El pintor José María Rodríguez Acosta (1866-1941) mandó construir el carmen granadino que lleva su nombre en la segunda década del siglo XX, cuando sufría una crisis personal, motivada sobre todo por la muerte de sus padres. Casi cien años después, esta vivienda se despojó ayer de todo halo de tristeza para colmar sus jardines de niños que celebraban el Día de los Museos, que oficialmente es el 18 de mayo.
El reputado artista granadino abandonó temporalmente los pinceles e ideó esta ambiciosa vivienda de tres pisos, patio columnado, aljibe, jardines y ... cuevas (las grandes desconocidas del recinto, que ayer se abrieron al público).
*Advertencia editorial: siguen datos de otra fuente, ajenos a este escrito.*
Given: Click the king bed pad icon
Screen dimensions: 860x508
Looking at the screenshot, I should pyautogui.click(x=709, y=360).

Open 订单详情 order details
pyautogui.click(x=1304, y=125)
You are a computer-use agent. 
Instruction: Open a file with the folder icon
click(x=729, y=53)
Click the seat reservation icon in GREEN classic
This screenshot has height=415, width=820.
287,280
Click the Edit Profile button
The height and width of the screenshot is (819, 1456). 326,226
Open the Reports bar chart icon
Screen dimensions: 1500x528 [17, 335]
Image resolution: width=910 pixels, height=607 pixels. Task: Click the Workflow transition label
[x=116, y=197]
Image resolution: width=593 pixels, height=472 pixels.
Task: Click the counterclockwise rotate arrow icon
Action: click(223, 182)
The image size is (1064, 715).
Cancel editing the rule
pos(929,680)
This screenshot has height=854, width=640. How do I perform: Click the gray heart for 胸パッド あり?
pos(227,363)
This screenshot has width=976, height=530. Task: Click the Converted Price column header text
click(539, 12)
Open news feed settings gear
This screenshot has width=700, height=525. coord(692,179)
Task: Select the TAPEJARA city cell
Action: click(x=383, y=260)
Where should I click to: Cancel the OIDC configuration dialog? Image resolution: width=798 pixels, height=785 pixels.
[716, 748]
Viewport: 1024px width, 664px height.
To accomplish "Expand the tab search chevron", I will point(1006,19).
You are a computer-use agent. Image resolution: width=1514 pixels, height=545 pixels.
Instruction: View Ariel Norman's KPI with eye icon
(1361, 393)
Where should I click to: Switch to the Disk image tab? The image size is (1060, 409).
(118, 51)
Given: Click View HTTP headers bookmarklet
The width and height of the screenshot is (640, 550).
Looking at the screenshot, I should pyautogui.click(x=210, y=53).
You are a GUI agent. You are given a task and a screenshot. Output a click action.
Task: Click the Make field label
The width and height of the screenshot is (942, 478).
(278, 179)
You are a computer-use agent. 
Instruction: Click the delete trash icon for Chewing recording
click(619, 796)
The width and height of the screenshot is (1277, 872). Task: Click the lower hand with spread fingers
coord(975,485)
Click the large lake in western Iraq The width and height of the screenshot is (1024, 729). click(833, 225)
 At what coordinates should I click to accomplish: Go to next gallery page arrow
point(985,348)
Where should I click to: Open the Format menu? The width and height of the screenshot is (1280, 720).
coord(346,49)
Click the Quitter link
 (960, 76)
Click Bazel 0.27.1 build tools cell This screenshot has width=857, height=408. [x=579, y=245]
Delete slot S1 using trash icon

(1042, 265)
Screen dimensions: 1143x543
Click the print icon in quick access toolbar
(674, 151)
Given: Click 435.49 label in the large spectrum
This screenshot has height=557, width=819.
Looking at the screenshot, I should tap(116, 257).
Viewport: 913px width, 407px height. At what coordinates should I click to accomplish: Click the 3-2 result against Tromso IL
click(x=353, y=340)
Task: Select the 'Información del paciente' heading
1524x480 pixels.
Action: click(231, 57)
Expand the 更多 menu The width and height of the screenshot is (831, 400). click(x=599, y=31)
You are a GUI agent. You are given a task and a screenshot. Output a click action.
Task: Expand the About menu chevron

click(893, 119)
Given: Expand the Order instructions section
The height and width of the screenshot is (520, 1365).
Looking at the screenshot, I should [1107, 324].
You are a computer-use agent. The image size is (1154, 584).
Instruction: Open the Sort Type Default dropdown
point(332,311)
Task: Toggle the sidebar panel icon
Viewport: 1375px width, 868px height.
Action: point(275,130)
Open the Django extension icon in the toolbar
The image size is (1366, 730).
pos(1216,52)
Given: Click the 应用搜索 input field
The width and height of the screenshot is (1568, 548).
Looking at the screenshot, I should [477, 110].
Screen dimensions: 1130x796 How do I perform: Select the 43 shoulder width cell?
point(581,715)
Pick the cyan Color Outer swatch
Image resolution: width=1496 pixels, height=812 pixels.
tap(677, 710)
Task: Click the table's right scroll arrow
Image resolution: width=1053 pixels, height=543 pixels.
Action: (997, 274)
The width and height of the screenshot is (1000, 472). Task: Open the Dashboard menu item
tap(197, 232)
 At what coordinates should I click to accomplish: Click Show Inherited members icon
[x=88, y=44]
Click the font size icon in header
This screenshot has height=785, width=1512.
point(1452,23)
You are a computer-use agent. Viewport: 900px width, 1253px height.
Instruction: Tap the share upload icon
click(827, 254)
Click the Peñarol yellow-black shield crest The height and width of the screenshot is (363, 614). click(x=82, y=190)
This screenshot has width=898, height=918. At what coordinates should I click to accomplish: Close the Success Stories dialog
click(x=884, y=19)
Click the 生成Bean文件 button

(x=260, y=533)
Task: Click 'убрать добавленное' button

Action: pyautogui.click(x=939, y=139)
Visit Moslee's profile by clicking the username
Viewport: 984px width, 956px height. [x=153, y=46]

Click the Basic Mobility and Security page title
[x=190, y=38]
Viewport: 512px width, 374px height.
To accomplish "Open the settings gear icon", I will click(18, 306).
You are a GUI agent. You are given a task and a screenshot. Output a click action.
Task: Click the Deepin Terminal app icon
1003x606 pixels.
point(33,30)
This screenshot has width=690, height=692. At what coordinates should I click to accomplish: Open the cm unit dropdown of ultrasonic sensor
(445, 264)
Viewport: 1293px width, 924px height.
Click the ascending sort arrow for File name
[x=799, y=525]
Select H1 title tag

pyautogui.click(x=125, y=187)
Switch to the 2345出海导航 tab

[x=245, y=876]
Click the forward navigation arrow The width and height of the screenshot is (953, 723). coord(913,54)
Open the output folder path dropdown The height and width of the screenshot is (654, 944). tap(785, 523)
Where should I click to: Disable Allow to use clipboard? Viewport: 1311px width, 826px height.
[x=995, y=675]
Nunca habitó el palacete, sólo volvió a él para pintar. Y a pintar, entre otras cosas, acudieron decenas de críos ayer, al reclamo de los animadores de Pinponclown.
Miguel Rodríguez-Acosta, presidente de la Fundación, se alegraba de la mañana primaveral con la que se había despertado el domingo. «Me complace ver a la gente moviéndose por los jardines y refugiándose del sol», apostillaba el sobrino de José María Rodríguez-Acosta, que agradeció a Puleva el patrocinio del evento.
Mientras los niños prestaban atención a los payasos, cuentacuentos y malabares de Pinponclown; los mayores atendían las explicaciones de Manuel Casares, profesor universitario de Botánica; Javier Gallego, director de la escuela de Arquitectura; y José María Pita, ex director del Museo del Prado y catedrático de Historia del Arte. Sus palabras ayudaron a entender mejor este carmen influenciado por la Secesión vienesa, el racionalismo y el funcionalismo.
Otros se despistaron demasiado en el ir y venir de la mañana, como ese 'guiri' intentando encontrar la Alhambra en un mapa urbano de Sevilla. Algún individuo intentó ayudar concienzudamente a este delirante personaje de Pinponclown, que algo más tarde, revista del corazón en mano, preguntaba dónde encontrar a Tita Cervera. «En Madrid, no aquí», le respondían algunos progenitores en uno de esos días en los que hacen la vista gorda con los lamparones de pintura de sus hijos. José Antonio, de 6 años, después de «desayunar, jugar y poner la tele», vio «muchas cosas» y se hizo fotos en la Fundación. No obstante, «lo de los globos y los malabares» fueron sus actividades predilectas, además de conocer a dos nuevos colegas, Mariana e Ignacio.